La boussole et l’aimant

Source: FSSPX Actualités

Fin août, plusieurs ecclésiastiques, anciens étudiants du professeur Joseph Ratzinger, se réuniront à Castel Gandolfo pour se pencher sur l’herméneutique de Vatican II, c’est-à-dire sur l’interprétation qu’on doit donner des textes de ce concile.

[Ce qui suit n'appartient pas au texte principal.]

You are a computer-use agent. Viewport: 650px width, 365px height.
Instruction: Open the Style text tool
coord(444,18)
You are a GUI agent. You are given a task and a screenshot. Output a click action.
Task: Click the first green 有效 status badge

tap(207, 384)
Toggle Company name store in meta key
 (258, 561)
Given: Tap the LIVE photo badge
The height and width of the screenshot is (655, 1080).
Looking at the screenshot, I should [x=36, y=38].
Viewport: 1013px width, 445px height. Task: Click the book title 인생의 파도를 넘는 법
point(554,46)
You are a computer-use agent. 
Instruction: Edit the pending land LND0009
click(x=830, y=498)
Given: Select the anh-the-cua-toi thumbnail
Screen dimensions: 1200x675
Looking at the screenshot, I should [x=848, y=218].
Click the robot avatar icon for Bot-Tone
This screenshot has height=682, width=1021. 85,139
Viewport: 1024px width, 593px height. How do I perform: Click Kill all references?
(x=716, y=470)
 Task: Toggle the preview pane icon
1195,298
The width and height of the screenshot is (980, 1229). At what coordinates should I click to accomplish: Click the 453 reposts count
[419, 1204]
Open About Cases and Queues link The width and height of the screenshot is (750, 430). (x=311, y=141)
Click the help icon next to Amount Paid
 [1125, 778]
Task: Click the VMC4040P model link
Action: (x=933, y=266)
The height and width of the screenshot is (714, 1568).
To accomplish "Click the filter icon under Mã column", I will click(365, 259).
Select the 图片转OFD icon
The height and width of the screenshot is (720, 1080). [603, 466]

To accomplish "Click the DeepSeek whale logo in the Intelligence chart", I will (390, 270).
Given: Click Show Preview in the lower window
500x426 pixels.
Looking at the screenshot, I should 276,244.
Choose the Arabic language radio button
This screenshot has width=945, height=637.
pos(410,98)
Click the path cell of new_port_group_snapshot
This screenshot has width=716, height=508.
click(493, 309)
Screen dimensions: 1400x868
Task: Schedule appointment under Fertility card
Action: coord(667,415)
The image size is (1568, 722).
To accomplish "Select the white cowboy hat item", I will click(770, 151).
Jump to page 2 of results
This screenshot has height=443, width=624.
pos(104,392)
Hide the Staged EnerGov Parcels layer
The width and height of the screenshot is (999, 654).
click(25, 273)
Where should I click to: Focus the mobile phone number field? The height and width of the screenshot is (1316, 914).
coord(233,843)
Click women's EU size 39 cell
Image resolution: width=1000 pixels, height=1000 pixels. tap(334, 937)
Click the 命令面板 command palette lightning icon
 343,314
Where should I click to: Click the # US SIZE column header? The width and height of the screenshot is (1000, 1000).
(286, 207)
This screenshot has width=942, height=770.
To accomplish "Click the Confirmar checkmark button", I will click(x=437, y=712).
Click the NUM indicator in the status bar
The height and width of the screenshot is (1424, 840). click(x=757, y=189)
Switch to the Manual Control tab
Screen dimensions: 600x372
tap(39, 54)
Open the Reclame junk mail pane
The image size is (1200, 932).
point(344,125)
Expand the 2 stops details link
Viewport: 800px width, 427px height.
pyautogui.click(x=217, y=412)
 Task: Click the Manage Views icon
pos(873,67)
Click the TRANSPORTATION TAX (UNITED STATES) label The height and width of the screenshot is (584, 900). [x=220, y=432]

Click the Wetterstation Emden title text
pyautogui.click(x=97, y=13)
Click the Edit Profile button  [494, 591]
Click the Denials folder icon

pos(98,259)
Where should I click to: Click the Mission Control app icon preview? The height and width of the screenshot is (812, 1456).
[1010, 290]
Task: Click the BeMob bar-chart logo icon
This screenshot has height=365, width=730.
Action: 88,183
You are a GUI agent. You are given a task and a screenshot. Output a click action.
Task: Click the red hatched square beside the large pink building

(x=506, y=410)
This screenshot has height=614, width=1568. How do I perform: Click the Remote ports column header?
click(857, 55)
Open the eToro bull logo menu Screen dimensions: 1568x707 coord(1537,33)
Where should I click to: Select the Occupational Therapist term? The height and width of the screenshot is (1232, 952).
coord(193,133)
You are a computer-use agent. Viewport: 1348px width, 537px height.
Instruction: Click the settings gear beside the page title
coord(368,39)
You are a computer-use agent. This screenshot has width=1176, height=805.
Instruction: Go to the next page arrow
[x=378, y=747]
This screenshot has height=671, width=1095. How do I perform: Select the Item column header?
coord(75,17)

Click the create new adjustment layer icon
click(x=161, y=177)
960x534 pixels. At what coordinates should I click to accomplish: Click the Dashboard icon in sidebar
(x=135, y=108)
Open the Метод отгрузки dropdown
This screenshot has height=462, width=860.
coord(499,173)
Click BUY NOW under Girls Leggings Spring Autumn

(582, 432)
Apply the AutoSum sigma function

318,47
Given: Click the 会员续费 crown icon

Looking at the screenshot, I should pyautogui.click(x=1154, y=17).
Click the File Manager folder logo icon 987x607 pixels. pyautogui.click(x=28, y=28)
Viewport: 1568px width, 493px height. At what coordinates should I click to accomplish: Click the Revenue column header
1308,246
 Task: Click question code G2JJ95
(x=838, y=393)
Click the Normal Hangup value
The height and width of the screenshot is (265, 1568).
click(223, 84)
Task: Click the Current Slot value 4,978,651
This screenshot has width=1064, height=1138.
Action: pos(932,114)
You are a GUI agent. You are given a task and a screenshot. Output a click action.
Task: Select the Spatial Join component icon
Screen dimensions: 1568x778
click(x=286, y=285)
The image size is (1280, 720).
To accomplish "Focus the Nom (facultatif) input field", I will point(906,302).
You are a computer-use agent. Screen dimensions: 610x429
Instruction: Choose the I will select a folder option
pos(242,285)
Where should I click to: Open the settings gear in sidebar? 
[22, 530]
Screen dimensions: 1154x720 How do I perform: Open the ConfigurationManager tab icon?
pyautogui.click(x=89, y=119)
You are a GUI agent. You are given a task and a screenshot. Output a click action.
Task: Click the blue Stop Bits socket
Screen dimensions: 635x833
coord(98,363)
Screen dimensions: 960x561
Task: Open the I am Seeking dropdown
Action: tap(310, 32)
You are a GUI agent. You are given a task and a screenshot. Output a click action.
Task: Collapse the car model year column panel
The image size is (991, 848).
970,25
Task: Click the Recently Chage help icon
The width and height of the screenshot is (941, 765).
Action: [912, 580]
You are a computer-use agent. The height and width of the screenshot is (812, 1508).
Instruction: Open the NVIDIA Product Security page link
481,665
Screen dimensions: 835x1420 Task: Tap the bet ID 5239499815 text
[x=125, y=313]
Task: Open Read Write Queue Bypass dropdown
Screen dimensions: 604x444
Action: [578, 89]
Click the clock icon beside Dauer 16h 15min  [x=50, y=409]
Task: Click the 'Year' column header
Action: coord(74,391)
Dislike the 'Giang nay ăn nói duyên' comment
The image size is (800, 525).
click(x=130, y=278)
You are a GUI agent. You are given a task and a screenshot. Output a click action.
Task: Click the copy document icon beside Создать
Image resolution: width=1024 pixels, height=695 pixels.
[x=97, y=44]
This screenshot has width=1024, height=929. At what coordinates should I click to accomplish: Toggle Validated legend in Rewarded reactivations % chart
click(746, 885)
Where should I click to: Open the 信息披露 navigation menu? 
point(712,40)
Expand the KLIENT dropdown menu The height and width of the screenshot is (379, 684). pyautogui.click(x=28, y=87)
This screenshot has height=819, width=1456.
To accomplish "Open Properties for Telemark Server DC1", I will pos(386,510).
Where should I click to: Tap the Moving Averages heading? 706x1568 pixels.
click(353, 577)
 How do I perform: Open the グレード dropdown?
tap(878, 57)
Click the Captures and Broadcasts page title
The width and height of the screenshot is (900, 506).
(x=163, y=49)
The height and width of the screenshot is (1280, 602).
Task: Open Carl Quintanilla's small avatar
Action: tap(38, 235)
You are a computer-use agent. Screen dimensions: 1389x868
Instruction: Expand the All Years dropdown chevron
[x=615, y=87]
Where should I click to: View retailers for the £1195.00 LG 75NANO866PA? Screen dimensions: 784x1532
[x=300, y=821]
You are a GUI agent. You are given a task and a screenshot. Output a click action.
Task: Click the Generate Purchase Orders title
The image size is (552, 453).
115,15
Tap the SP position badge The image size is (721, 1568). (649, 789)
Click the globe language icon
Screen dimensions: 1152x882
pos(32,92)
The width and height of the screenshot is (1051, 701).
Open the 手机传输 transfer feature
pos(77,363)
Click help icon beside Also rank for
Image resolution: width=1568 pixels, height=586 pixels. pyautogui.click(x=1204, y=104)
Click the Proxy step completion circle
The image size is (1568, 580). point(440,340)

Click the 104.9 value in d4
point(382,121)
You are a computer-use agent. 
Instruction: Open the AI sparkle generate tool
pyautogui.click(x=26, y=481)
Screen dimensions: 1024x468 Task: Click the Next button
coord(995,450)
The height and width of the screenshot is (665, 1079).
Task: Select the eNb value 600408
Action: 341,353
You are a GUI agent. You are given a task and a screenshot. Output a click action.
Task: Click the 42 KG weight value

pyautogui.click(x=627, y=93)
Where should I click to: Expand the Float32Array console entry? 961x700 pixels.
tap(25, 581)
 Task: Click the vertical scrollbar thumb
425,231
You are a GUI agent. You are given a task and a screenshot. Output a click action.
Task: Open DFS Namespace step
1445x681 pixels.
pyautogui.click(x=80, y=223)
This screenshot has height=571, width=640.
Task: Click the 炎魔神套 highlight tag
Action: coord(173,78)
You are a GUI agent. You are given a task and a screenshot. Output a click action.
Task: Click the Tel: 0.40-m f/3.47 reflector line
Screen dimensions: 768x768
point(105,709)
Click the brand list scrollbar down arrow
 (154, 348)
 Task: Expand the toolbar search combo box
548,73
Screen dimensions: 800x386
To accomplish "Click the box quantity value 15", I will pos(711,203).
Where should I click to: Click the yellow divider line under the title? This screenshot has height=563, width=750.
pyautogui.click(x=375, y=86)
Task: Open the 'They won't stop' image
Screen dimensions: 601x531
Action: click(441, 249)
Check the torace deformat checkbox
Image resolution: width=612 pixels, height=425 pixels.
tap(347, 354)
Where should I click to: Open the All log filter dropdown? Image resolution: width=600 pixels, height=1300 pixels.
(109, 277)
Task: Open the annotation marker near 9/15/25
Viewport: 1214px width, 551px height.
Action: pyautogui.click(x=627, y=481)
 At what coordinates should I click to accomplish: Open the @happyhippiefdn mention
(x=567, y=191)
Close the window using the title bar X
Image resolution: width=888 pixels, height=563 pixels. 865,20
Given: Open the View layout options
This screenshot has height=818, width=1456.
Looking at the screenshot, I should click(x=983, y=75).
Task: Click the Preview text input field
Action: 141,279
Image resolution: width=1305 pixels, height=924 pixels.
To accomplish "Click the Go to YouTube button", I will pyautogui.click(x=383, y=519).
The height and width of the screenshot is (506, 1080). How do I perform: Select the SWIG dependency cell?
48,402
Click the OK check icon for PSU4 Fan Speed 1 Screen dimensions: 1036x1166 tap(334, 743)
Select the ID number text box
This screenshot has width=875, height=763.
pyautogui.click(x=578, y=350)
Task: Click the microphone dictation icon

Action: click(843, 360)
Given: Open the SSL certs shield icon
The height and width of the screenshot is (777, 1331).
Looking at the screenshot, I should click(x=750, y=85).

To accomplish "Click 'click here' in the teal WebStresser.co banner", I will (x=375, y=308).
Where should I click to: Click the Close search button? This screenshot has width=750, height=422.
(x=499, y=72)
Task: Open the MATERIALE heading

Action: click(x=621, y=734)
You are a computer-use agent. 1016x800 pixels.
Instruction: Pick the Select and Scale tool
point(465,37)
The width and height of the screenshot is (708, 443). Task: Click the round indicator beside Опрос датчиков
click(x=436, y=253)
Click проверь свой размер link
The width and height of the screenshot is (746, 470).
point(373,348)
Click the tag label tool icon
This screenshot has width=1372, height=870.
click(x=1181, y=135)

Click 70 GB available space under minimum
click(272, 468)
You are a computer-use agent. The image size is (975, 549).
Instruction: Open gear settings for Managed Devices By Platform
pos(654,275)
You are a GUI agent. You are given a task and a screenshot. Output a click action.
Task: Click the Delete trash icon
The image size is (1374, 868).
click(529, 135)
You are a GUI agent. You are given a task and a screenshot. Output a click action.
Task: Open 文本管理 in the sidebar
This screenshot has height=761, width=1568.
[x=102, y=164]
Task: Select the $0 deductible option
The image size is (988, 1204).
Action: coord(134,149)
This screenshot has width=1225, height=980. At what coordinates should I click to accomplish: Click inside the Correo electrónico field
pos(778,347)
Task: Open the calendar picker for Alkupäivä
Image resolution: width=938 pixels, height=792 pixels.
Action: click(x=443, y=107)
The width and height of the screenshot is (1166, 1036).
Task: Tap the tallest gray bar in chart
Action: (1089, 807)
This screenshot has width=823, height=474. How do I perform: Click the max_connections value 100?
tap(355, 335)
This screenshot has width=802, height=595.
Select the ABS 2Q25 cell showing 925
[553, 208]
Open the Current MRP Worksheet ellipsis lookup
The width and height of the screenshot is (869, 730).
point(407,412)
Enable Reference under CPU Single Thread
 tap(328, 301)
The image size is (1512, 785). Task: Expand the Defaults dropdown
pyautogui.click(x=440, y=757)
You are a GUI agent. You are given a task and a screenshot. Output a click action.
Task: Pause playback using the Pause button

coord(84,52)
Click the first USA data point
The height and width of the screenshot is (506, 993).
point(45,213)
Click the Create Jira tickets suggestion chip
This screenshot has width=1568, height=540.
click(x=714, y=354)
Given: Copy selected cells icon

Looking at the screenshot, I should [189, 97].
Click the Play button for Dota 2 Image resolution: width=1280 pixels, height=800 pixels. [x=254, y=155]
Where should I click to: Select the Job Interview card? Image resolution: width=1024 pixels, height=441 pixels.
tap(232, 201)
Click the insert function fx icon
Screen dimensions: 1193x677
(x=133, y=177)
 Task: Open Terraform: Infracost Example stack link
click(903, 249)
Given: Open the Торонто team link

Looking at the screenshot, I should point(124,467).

En mars dernier, les conférences de carême à Notre-Dame de Paris, présentaient Vatican II comme « une boussole pour notre temps ». D’où cette question naïve : peut-on interpréter la direction qu’indique une boussole ? Si elle montre le nord comme toute bonne boussole sait le faire, de quel commentaire a-t-elle besoin ? Elle livre une information précise qui doit faire taire toute discussion : voici le nord et tout le reste est superflu !

D’où cette autre interrogation ingénue : pourquoi depuis près de 50 ans, le Concile Vatican II est-il l’objet de tant de lectures et relectures divergentes voire contradictoires ? On parle de discontinuité et de rupture, de renouvellement dans la continuité et de continuité dans le changement… Les opinions s’affrontent et les esprits paraissent déboussolés !

Une réponse nous est fournie par le fait que l’aiguille de la boussole n’indique plus le nord lorsqu’elle subit une attraction étrangère : un aimant peut la faire dévier et même l’affoler. Le Concile Vatican II en voulant s’ouvrir à l’esprit du monde moderne s’est placé sous une force d’attraction étrangère à l’Eglise. Pour retrouver le nord, il faudrait s’affranchir de l’influence de cet aimant. Et là, point besoin d’herméneutique, saint Paul suffit qui disait sans détours : « Ne vous conformez pas au monde présent » (Rm. 12,2).